*** Opening of Given data ***

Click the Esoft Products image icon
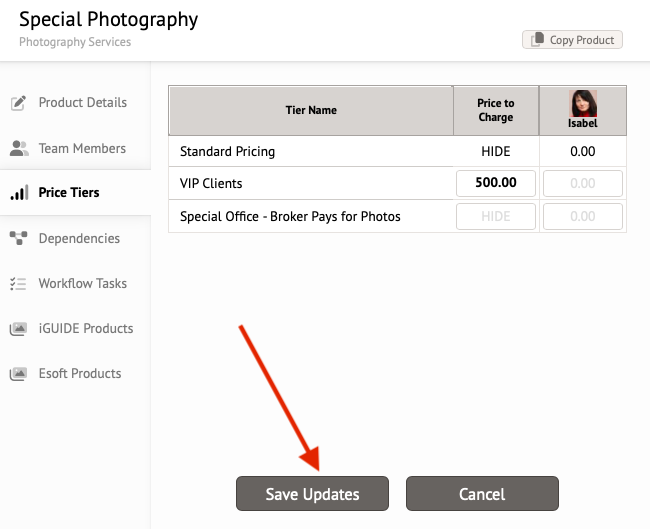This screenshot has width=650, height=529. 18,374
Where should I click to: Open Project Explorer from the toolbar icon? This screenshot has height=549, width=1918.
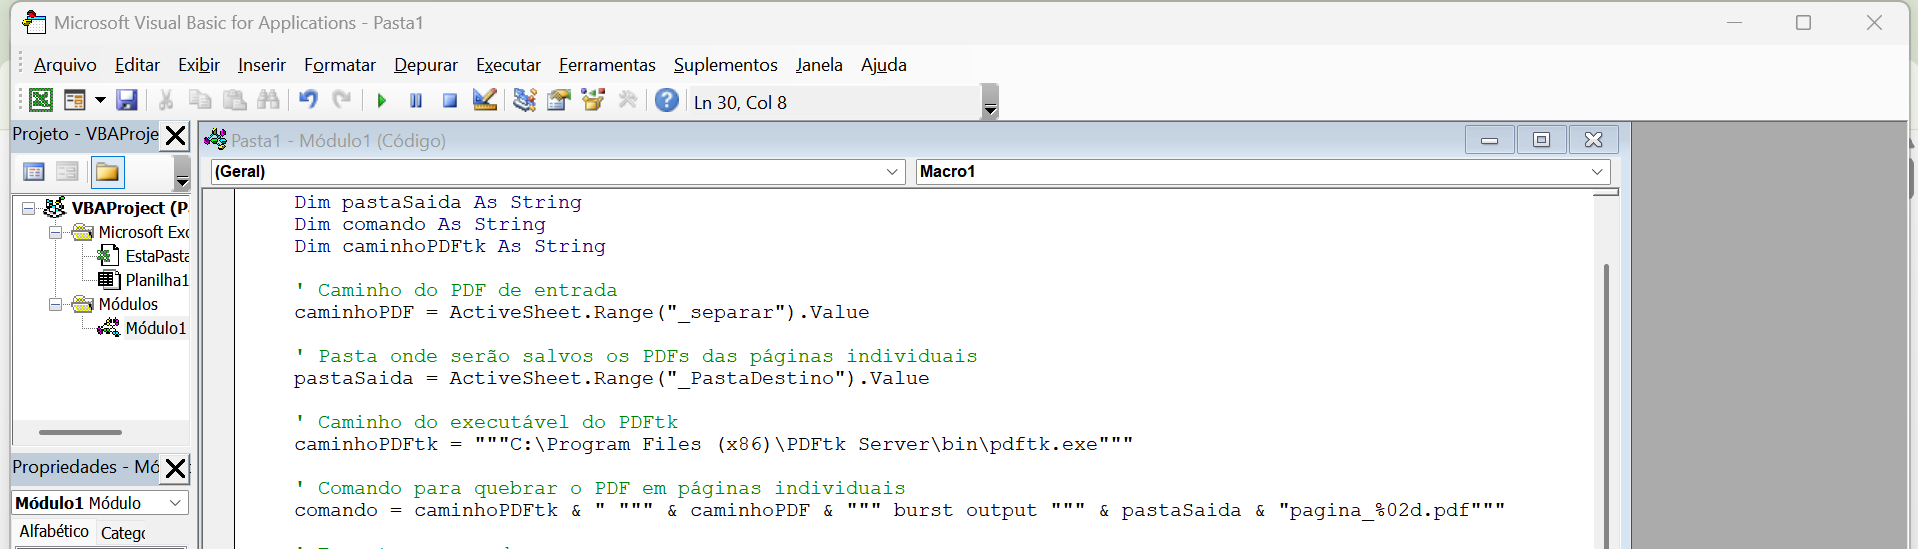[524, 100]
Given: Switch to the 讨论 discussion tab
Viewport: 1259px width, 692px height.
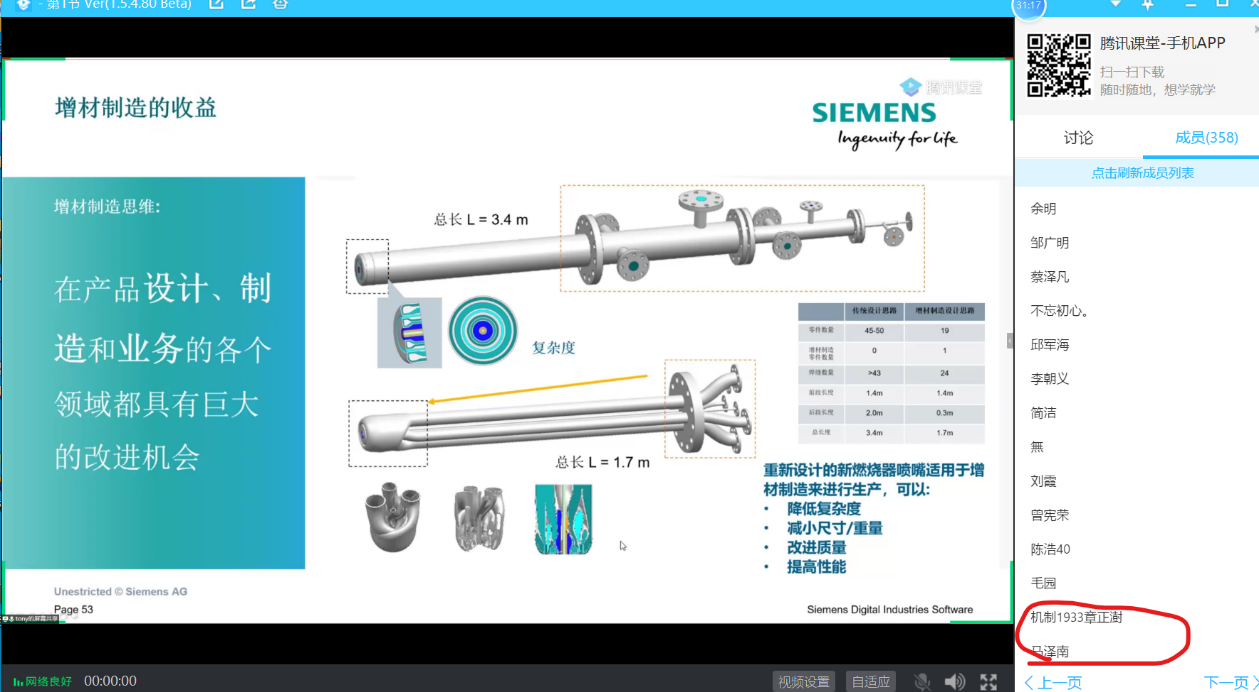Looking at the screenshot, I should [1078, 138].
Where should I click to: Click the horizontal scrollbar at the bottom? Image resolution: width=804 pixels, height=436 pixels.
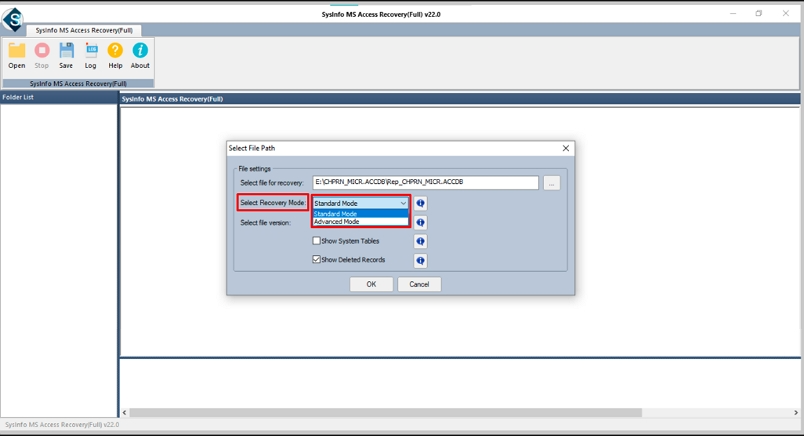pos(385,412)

*** Close of Given data ***

-- Work instructions --
Copy each line of the listing exactly, skipping any picture.

-- Finished task --
Click the Esoft Products image icon
This screenshot has width=650, height=529. 18,374
Where should I click to: Open Project Explorer from the toolbar icon? This screenshot has height=549, width=1918.
[524, 100]
Given: Switch to the 讨论 discussion tab
Viewport: 1259px width, 692px height.
Looking at the screenshot, I should [1078, 138].
Where should I click to: Click the horizontal scrollbar at the bottom? Image resolution: width=804 pixels, height=436 pixels.
pos(385,412)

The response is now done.